Web3 and Blockchain: A (Very) Quick & Easy Guide
B.A.S.E.(X) - Blockchain - The Really Interesting Stuff
Hello!
It’s fab to be back, but hands up, it was also fab to be away.
Not least because in meeting different folk, you often get asked different questions.
And on this last trip I got asked the same question two different ways - “What has blockchain got to do with Web3?”
It’s enough to send any mortal to sleep, right?
Well, yes, unless you understand it - and that actually isn’t a very difficult thing to do!
So, let’s do that, and as I’m still all-of-a-happiez about the cuisine I indulged in when I travelled (Indian, Chinese, Mexican, Japanese), my analogies might be a little food orientated.
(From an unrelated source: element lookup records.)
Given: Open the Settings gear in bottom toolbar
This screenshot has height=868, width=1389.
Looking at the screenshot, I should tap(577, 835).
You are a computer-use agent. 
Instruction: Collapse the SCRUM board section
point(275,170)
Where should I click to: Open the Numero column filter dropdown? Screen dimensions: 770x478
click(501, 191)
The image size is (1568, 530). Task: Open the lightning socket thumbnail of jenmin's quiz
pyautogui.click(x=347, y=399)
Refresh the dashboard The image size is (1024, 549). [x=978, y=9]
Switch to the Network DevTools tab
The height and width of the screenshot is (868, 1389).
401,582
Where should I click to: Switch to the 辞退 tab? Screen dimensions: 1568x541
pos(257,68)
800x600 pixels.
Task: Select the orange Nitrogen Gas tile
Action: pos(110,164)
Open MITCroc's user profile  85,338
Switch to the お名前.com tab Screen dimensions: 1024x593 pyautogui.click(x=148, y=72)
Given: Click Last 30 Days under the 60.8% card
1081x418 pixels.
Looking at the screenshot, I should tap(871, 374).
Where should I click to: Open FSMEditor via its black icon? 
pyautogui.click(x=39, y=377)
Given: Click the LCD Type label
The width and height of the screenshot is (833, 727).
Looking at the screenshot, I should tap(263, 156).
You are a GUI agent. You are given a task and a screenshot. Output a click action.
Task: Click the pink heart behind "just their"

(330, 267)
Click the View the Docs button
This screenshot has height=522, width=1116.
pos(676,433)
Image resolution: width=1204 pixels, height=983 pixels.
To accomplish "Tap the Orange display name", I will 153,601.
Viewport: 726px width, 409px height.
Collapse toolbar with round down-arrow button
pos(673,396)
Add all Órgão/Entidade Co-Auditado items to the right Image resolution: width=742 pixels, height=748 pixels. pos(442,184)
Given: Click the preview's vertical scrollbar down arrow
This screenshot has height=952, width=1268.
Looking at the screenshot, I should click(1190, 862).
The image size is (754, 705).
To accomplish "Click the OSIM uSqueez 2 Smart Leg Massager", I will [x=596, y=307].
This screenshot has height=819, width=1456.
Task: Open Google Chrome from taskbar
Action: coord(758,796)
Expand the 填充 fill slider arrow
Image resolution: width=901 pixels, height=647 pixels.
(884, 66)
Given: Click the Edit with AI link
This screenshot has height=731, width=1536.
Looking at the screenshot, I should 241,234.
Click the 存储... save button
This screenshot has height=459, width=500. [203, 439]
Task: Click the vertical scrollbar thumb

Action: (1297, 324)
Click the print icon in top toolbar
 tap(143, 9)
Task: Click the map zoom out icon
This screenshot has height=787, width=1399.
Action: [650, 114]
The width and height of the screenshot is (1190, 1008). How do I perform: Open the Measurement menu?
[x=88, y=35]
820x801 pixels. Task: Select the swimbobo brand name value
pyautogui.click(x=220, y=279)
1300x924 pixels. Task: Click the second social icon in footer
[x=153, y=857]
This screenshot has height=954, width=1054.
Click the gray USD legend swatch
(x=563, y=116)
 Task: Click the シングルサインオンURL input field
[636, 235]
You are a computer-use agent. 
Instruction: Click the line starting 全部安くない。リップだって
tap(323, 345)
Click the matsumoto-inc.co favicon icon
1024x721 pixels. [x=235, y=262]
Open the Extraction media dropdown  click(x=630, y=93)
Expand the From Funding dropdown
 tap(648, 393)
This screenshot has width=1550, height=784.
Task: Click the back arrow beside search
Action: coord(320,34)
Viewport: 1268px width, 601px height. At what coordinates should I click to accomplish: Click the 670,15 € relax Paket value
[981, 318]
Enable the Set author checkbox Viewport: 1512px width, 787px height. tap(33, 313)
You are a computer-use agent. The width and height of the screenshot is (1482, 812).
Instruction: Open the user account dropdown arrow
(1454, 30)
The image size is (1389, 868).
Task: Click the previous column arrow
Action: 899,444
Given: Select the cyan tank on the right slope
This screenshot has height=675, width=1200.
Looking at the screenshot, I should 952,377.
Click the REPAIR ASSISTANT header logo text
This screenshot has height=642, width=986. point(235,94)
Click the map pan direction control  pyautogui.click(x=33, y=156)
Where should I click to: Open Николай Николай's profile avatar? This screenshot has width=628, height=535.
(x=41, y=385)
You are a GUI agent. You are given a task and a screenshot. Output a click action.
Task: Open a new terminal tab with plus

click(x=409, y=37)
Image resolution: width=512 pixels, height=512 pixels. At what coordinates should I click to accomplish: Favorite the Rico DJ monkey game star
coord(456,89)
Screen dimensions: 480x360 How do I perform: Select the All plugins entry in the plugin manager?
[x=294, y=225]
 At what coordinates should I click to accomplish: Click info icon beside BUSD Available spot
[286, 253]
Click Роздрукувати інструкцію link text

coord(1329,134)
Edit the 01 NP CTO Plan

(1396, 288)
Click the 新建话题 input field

Perhaps don’t read unless you’ve got a snack nearby!
Web3 and blockchain get thrown around together a lot.
Web3’s the big idea - a future where you don’t just read or post online, but own your digital patch.
Blockchain’s the plumbing that could make it possible.
Which is all a bit intangible, isn’t it, so let’s look at it like this (standby for food references!…)
It’s a bit like a dinner party in three acts:
Web1 (Read-Only): You can see the menu but you’re not allowed to order - or even grab a chair. Think static news sites or old-school directories.
Web2 (Read-Write): You’re allowed to share your own recipes, but the restaurant still owns the plates and decides who gets to eat. Think: social media - share what you like, but your data’s never really yours.
Web3 (Read-Write-Own): Here, you bring your own plates and your own recipes. You’re meant to own your seat at the table - no one to shut you out, no one to take it away.
Blockchain’s the ledger that keeps it all honest - no maitre d’ to decide if you’re welcome, no backroom deals over the last pint of milk.
It’s meant to be fair, transparent, and up for inspection.
In practice?
It’s still a mess.
Blockchain’s slow, and while it cuts out the middlemen, it’s far from foolproof.
Power just moves elsewhere - to the people who built the kitchen (Web3 infrastructure).
And Web3’s still a work in progress.
But when you know all of the above, for me at least, the next logical question is:
Who really owns the digital world - Web3 or otherwise - that we keep expanding?
And if it’s not us, who’s cashing in on all the plates we keep stacking?…
- Cat
If you’re interested in knowing more, or keeping an eye on some of the players, the list below might be helpful - ‘cause as the old nod and a wink reminds us:
Someone always writes the guest list.
The only question is - who’s holding the pen?
Venture Capital firms (like Andreessen Horowitz, Sequoia Capital) - they fund the infrastructure and protocols that power much of Web3.
Blockchain Founders & Protocol Creators - think Vitalik Buterin (Ethereum), Gavin Wood (Polkadot), Charles Hoskinson (Cardano).
Exchanges & Custodians - Coinbase, Binance, and even old-school financial players (like Fidelity) are getting into crypto custody.
Token Whales - early backers or large holders of tokens who can influence governance and price.
Layer-1 Blockchain Operators - Solana, Avalanche, Polygon, each with their own ecosystems and developer teams profiting from activity and fees.